Word for word, return every record that follows.

· · · · ·

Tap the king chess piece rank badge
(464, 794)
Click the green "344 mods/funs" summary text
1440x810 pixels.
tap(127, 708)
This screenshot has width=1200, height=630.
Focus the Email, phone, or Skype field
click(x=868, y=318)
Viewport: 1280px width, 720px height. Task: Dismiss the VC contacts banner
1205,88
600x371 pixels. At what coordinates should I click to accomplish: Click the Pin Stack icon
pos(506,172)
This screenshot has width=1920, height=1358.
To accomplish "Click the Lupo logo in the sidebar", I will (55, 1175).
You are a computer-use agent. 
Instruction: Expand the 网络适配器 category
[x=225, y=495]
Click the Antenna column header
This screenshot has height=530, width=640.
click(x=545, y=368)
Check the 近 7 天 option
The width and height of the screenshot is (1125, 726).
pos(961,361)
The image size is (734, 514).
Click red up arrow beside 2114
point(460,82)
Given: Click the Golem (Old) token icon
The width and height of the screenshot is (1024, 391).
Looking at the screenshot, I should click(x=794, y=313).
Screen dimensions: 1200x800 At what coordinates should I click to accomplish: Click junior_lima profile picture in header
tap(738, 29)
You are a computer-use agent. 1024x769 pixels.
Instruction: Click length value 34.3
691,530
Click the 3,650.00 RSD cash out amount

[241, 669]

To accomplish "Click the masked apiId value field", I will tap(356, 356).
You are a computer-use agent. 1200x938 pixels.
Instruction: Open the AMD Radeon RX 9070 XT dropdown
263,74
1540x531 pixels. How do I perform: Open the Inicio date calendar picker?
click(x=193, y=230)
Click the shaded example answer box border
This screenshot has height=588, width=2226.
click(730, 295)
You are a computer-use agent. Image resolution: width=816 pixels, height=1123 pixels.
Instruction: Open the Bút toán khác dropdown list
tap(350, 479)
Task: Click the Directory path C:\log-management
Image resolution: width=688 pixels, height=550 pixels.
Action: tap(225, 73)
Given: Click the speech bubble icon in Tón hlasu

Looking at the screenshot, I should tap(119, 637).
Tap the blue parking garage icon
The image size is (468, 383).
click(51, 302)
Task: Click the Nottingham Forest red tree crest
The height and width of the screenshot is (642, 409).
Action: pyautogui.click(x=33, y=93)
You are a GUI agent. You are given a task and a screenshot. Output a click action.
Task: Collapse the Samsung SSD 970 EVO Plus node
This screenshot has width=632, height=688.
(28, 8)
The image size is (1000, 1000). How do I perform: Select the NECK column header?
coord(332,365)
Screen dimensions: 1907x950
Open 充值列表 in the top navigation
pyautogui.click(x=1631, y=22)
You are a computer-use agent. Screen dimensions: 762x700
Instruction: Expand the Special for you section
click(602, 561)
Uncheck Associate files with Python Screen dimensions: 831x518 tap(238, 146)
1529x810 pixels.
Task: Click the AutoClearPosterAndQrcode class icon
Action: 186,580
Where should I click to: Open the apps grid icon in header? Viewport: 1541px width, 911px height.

· · · · ·

* **EXERCISE RESULT**
Tap the king chess piece rank badge
(464, 794)
Click the green "344 mods/funs" summary text
1440x810 pixels.
tap(127, 708)
This screenshot has width=1200, height=630.
Focus the Email, phone, or Skype field
click(x=868, y=318)
Viewport: 1280px width, 720px height. Task: Dismiss the VC contacts banner
1205,88
600x371 pixels. At what coordinates should I click to accomplish: Click the Pin Stack icon
pos(506,172)
This screenshot has width=1920, height=1358.
To accomplish "Click the Lupo logo in the sidebar", I will (55, 1175).
You are a computer-use agent. 
Instruction: Expand the 网络适配器 category
[x=225, y=495]
Click the Antenna column header
This screenshot has height=530, width=640.
click(x=545, y=368)
Check the 近 7 天 option
The width and height of the screenshot is (1125, 726).
pos(961,361)
The image size is (734, 514).
Click red up arrow beside 2114
point(460,82)
Given: Click the Golem (Old) token icon
The width and height of the screenshot is (1024, 391).
Looking at the screenshot, I should click(x=794, y=313).
Screen dimensions: 1200x800 At what coordinates should I click to accomplish: Click junior_lima profile picture in header
tap(738, 29)
You are a computer-use agent. 1024x769 pixels.
Instruction: Click length value 34.3
691,530
Click the 3,650.00 RSD cash out amount

[241, 669]

To accomplish "Click the masked apiId value field", I will tap(356, 356).
You are a computer-use agent. 1200x938 pixels.
Instruction: Open the AMD Radeon RX 9070 XT dropdown
263,74
1540x531 pixels. How do I perform: Open the Inicio date calendar picker?
click(x=193, y=230)
Click the shaded example answer box border
This screenshot has height=588, width=2226.
click(730, 295)
You are a computer-use agent. Image resolution: width=816 pixels, height=1123 pixels.
Instruction: Open the Bút toán khác dropdown list
tap(350, 479)
Task: Click the Directory path C:\log-management
Image resolution: width=688 pixels, height=550 pixels.
Action: tap(225, 73)
Given: Click the speech bubble icon in Tón hlasu

Looking at the screenshot, I should tap(119, 637).
Tap the blue parking garage icon
The image size is (468, 383).
click(51, 302)
Task: Click the Nottingham Forest red tree crest
The height and width of the screenshot is (642, 409).
Action: pyautogui.click(x=33, y=93)
You are a GUI agent. You are given a task and a screenshot. Output a click action.
Task: Collapse the Samsung SSD 970 EVO Plus node
This screenshot has width=632, height=688.
(28, 8)
The image size is (1000, 1000). How do I perform: Select the NECK column header?
coord(332,365)
Screen dimensions: 1907x950
Open 充值列表 in the top navigation
pyautogui.click(x=1631, y=22)
You are a computer-use agent. Screen dimensions: 762x700
Instruction: Expand the Special for you section
click(602, 561)
Uncheck Associate files with Python Screen dimensions: 831x518 tap(238, 146)
1529x810 pixels.
Task: Click the AutoClearPosterAndQrcode class icon
Action: 186,580
Where should I click to: Open the apps grid icon in header? Viewport: 1541px width, 911px height.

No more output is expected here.